The 35-million-members-strong AARP had opposed the Medicare bill but changed its position after GOP leaders made a few changes, including adding a provision that increases benefits for those with low incomes. “This is not a perfect bill, but America cannot wait for perfect,” said AARP’s chief exec. “We can always build on it in the future,” another AARP official told the Post. One Republican congressional staffer told the Post that the GOP “basically threaded a needle to get a bill AARP can endorse and Ted Kennedy can’t.” Meanwhile, to get a rough sense of AARP members’ reaction to the endorsement, check out the group’s message boards. (Hint: It’s not a big thumbs-up.)

A piece inside the NYT suggests that if the bill passes it will probably cost far more than the $400 billion over 10 years that Congress has allotted for it. The legislation, said one industry analyst, “is a classic election-year giveaway, a year early.”

As the papers say inside, two GIs were killed and two others wounded in attacks yesterday. The WP also details how three Iraqis were killed by U.S. soldiers who mistook test fire at a gun market for an attack.

Everybody mentions in passing that U.S. forces continued using heavy armor around Tikrit. The Post says that from Sunday night until Monday morning troops carried out more than 38 attacks in the town, “destroying 15 suspected safe houses, three training camps and 14 mortar firing points.”

The NYT says that a U.S. general is preparing to pull troops out of the center of the guerrilla hotbed town of Ramadi within the next month or two and instead will have Iraqis oversee security. “We will become the backup and the checkers if they aren’t doing something right,” said the commander. The Times notes that most of the Iraqi police slated to take over haven’t had significant training.

The NYT reports inside that the U.S. government is doing a systematic reassessment of what it knows about foreign “illicit weapons” programs (NYT’s fuzzy term) and that as a result it is softening some previous claims about other countries’ arsenals. “The analysts are insisting that the judgments be backed up by hard evidence, not supposition,” said one unnamed official. The Times says officials wouldn’t talk about which countries there’s been backtracking on.

The Wall Street Journal notes that the revised energy bill that is getting close to passing in Congress has $23 billion worth of tax cuts in it, three times what President Bush asked for. Many of the breaks are porky measures meant to drum up Democrats support. A Post editorial also does a good job of detailing the bill’s various unneeded goodies.

The WP says on Page One that regulations enacted by Attorney General John Ashcroft are preventing the FBI from finding out details about gun purchases by people on the government’s terrorist watch list. The feds recently launched a new background-check system that tells officials when people on the list try to buy a gun. But the Ashcroft-supported regulations stipulate that if the buyer actually completes the purchase (which they often are allowed to do), then the government can’t get any details about the purchase. Ashcroft says that the regulations are just meant to abide by the privacy provisions of the Brady gun-control law, something the paper is clearly skeptical of. As TP noted two years ago when the provisions were first reported, Ashcroft has historically been a strong supporter of privacy rights—a point today’s Post doesn’t mention.

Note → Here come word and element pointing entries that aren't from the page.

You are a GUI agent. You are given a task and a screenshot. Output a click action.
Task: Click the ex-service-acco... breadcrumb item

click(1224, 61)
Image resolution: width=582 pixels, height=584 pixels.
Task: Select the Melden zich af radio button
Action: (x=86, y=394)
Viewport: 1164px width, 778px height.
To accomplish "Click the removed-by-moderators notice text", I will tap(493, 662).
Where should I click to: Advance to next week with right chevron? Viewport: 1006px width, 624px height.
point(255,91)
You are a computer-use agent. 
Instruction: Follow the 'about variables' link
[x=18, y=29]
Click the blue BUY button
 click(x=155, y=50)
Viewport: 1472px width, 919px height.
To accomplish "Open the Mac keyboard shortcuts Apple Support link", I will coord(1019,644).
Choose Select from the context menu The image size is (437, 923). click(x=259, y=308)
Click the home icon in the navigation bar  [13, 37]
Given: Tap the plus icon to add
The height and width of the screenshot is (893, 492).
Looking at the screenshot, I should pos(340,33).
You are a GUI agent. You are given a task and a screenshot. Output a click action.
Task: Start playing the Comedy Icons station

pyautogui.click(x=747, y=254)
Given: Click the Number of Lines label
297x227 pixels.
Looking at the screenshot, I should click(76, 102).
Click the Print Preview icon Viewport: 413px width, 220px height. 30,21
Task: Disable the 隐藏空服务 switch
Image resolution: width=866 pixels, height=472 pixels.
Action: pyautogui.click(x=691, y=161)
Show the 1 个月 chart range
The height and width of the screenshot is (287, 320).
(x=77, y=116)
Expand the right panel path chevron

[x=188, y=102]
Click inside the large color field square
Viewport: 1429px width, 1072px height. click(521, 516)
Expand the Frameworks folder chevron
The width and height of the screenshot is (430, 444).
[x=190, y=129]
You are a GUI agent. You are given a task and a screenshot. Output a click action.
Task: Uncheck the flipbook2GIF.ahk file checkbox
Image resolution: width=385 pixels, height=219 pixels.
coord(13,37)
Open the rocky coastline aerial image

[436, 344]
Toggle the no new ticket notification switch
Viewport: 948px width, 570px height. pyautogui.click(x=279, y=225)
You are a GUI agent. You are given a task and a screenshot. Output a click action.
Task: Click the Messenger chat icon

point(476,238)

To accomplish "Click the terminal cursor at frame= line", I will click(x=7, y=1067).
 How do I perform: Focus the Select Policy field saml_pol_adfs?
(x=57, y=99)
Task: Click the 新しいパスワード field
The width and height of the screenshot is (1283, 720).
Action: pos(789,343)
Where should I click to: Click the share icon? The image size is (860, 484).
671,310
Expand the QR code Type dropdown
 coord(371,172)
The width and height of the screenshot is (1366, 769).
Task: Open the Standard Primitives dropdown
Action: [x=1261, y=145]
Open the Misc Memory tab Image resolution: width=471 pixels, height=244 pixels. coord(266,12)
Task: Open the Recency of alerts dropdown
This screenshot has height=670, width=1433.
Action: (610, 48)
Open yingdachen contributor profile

Most of the papers catch news that two Israelis were shot and killed in the West Bank last night by unknown gunmen.

Confused about the mutual fund scandal? The NYT’s Paul Krugman has a helpful analogy: “You’re selling your house, and your real estate agent claims that he’s representing your interests. But he sells the property at less than fair value to a friend, who resells it at a substantial profit, on which the agent receives a kickback. You complain to the county attorney. But he gets big campaign contributions from the agent, so he pays no attention. That, in essence, is the story of the growing mutual fund scandal.”